Loz : Je pense que c’est parce que nous avons réalisé nos maquettes à la maison. Ça nous a permis de plus expérimenter que d’habitude. Lorsque j’ai fait écouter Rocket Silver Symphony au groupe, je pensais que ce serait la seule chanson avec une dominante synthétique sur l’album. J’ai été ravis de constater l’inverse. Steve venait d’acquérir du nouveau matériel quand il a composé Lannoy Point. Il s’est amusé avec pour apprendre à s’en servir.
Andy : L’électronique a souvent été présente dans notre musique. Leave Them All Behind en est un bon exemple. A un moment je me suis demandé si nous ne devrions pas enregistrer un album électronique. Je nous imaginais nous transformer en machines. Et puis Erol Alkan, notre producteur, nous a révélé une facette de lui que j’ignorais. Celle d’un producteur passionné de rock très direct.
Vous aviez repris The Model de Kraftwerk sur la compilation Ruby Trax en 1992. Étiez-vous déjà immergés dans la musique électronique à cette époque ?
Loz : Nous avons toujours été fascinés par la musique électronique. Lors de notre reformation, je me souviens d’un moment très précis passé avec Andy. Nous étions à Glasgow dans une boutique spécialisée dans le matériel pour les DJ. Nous sommes tombés sur des synthés Modular. Andy était fasciné, il a fini par en acheter un. Il en explore encore aujourd’hui toutes les facettes.
Andy : C’était la première fois que je voyais un instrument de cette marque. Il se trouvait dans la vitrine. J’ai été intrigué par ses possibilités. Le vendeur m’a fait une démonstration. J’ai appris à m’en servir au fur et à mesure que la tournée avançait. J’ajoutais de plus en plus de bribes synthétiques à nos chansons en concert.
Vous sortez à plusieurs reprises du cadre classique d’une chanson. L’utilisation du flanger dans Weather Diaries, la coupure sur White Sands. Quelle a été la part d’expérimentation en studio ?
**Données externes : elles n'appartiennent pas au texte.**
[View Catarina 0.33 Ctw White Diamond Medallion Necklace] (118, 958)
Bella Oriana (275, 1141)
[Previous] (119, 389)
Andy : White Sands est un titre basé sur la répétition. Nous avons voulu créer une rupture pastorale pour le rendre plus intéressant. Nous nous sommes inspirés des Beach Boys. Ça a donné une impulsion pour le reste de nos séances d’écritures. Pour Weather Diaries, c’est une histoire différente. Ce n’est pas un flanger que tu entends. Nous essayions de reproduire le son d’une tempête pour coller au thème de la chanson. Nous étions dans notre zone de confort en tentant de reproduire un bruit blanc à la Drive Blind. Soudainement, nous avons vu Erol arriver en courant, un micro à la main. Il se déplaçait dans toute la pièce, passant de la batterie à mon ampli. Il avait un casque sur les oreilles et entendait le morceau en direct. C’était le moment le plus épique de l’enregistrement, pourtant le résultat sonne exactement comme ce que nous avions en tête.
Malgré toutes ces expérimentations, Weather Diaries est probablement votre album le plus mélodique et catchy à ce jour. Les chansons entrent dans votre tête immédiatement. La mélodie est-elle votre principal critère de sélection ?
Andy : C’est primordial pour nous. Je n’ai jamais composé un titre sans partir d’une mélodie convaincante. Mais tu travailles tellement sur chaque aspect du disque, que tu n’arrives plus à savoir si tu as atteint les objectifs que tu avais en tête. Je prends ta réflexion comme un immense compliment car c’est le genre de retour que j’attendais.
Loz : Nous avons emprunté trop de chemins détournés par le passé. Cette fois notre volonté était d’aller à l’essentiel, de mieux communiquer nos idées.
Vous évoluez également au niveau du chant. Rocket Silver Symphony et son côté un peu naïf, mais aussi Cali, chanté un peu à la Felt.
Loz : Pour Rocket Silver Symphony, c’est moi qui chante. Je ne suis pas sûr à 100% de mon chant, j’ai donc utilisé quelques effets. Je voulais sonner un peu comme Lou Reed.
Andy : Pour Cali, il y a une séquence très Felt effectivement. Un peu à la Space Blues ou Primitive Painters. Quand j’y pense nous avons intégré beaucoup de nos influences marquantes dans ce disque.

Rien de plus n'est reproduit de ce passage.